__What the exercise asks__: Find the string "will" in the data, then copy every line where it is found.

__Provided material__:

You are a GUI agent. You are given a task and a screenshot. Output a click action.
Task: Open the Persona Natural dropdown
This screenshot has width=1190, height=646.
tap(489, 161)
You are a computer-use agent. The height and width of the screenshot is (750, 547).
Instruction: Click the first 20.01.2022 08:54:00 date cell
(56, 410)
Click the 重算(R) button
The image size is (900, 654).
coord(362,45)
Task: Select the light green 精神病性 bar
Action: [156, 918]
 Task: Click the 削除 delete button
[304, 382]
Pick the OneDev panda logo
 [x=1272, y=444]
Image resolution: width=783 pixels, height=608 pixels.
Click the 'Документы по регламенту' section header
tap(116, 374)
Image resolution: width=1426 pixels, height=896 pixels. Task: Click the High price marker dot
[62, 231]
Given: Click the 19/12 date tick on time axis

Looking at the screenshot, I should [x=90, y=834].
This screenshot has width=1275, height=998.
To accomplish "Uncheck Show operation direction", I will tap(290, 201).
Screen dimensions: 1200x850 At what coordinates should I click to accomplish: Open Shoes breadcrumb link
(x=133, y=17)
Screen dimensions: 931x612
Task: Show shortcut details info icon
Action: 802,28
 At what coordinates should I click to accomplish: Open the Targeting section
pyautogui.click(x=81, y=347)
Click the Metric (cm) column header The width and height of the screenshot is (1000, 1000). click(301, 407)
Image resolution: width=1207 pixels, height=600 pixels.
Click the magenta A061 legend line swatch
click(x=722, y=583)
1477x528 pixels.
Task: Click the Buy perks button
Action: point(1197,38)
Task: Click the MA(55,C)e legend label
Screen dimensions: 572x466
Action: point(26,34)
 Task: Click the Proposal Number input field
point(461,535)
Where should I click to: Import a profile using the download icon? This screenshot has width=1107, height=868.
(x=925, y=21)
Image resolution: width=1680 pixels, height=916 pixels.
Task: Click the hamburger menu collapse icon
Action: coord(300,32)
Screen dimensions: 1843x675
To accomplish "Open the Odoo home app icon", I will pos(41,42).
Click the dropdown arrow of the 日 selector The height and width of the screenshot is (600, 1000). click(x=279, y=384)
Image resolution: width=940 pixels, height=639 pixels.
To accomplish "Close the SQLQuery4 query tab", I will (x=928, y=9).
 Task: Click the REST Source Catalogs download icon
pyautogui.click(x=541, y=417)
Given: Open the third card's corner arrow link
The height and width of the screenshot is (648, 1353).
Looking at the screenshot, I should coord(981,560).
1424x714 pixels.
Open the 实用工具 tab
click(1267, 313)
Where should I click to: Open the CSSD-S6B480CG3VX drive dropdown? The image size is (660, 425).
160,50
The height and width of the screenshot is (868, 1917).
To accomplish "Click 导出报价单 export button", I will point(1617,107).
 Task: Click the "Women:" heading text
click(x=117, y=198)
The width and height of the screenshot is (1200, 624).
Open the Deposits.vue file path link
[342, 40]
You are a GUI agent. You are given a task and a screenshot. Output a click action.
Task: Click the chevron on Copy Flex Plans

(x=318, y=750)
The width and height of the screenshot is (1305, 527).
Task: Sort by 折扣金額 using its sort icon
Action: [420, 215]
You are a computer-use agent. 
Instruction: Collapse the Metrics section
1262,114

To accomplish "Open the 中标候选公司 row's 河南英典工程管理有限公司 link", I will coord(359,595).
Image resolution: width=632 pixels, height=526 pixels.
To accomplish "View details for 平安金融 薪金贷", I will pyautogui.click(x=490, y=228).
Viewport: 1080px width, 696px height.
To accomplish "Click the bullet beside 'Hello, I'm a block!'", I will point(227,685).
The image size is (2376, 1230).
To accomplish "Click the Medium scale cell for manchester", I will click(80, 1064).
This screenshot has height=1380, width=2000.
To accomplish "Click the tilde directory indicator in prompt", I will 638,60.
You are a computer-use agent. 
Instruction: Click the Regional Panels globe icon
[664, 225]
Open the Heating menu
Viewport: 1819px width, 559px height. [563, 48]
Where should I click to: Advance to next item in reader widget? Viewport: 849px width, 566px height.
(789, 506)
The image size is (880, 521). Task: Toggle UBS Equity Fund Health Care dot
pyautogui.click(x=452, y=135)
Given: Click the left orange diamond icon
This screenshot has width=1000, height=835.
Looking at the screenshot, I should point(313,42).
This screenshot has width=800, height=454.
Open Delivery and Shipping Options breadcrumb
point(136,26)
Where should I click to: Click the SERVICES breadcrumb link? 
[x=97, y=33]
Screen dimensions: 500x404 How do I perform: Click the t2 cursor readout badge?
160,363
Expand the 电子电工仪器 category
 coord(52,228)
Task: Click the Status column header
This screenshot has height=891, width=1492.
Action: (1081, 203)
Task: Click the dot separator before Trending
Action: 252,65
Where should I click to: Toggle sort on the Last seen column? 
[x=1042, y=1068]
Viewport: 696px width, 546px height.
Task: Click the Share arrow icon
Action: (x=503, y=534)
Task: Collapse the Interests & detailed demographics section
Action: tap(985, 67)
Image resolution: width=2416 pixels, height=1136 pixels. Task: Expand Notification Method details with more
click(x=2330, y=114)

__Answer below__:
To accomplish "Uncheck Show operation direction", I will tap(290, 201).
To accomplish "Open the Odoo home app icon", I will pos(41,42).
To accomplish "Close the SQLQuery4 query tab", I will (x=928, y=9).
To accomplish "Click 导出报价单 export button", I will point(1617,107).
To accomplish "Open the 中标候选公司 row's 河南英典工程管理有限公司 link", I will coord(359,595).
To accomplish "View details for 平安金融 薪金贷", I will pyautogui.click(x=490, y=228).
To accomplish "Click the bullet beside 'Hello, I'm a block!'", I will point(227,685).
To accomplish "Click the Medium scale cell for manchester", I will click(80, 1064).
To accomplish "Click the tilde directory indicator in prompt", I will 638,60.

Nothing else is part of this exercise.